* [Exercise directions] Rewrite the data below as a numbered list, leaving out blank lines and the pictures.

* [Excerpted records]
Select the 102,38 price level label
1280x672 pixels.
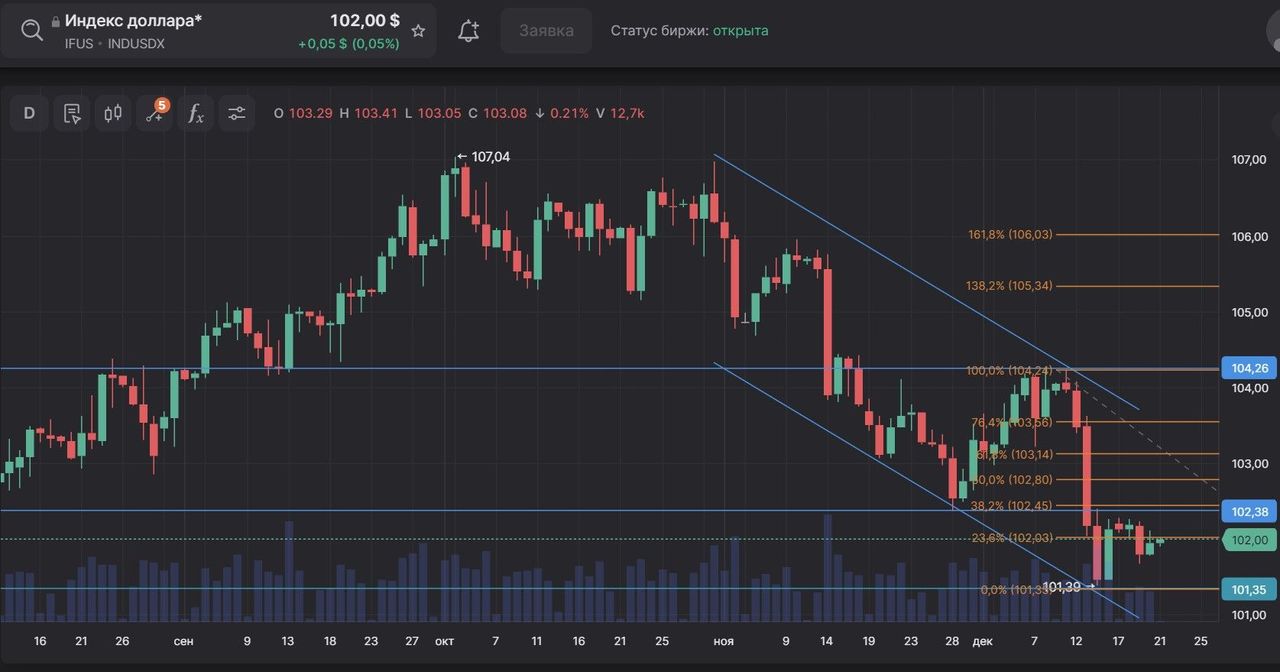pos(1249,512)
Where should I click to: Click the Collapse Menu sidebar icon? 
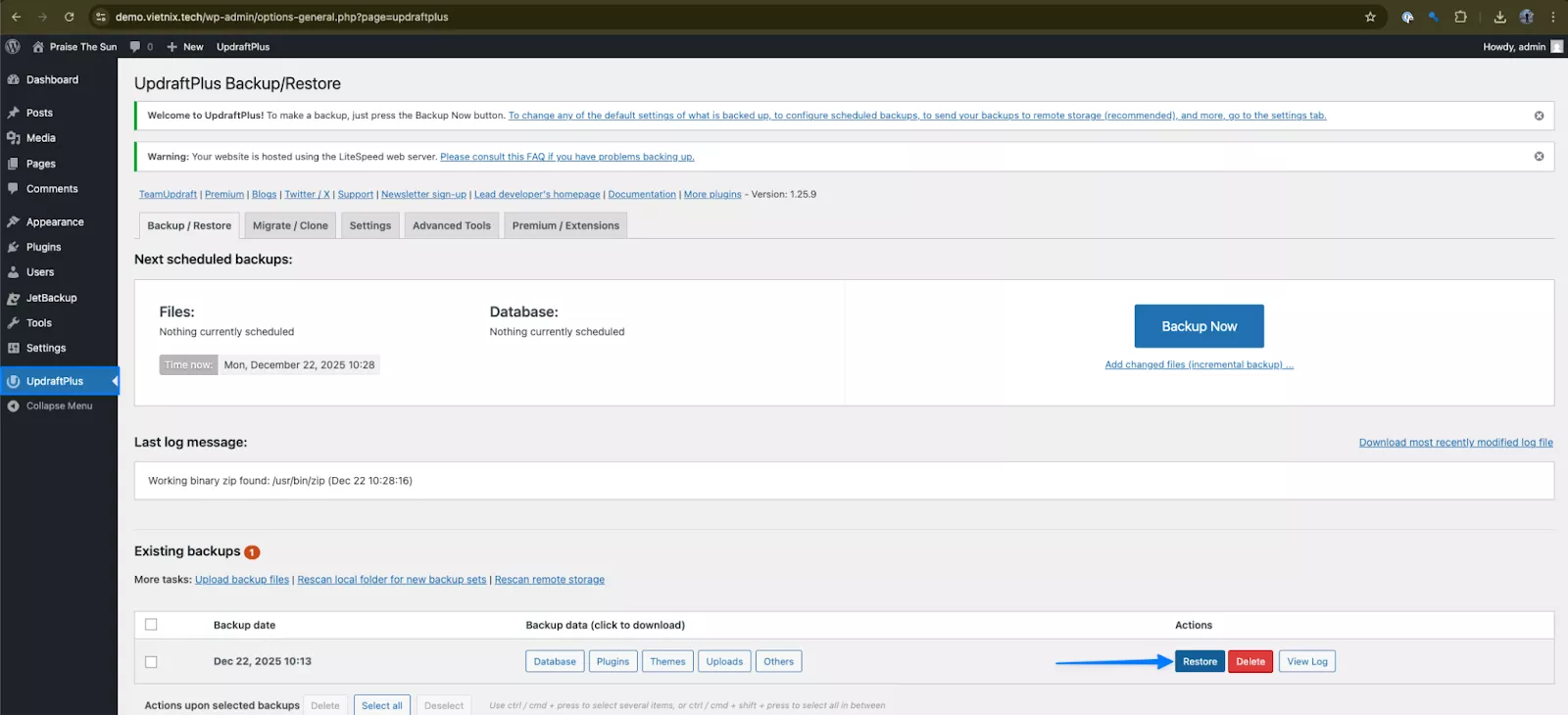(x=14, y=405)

* [Worked answer]
1. Select the 102,38 price level label
2. 1280x672 pixels.
3. pos(1249,512)
4. Where should I click to: Click the Collapse Menu sidebar icon? 
5. (x=14, y=405)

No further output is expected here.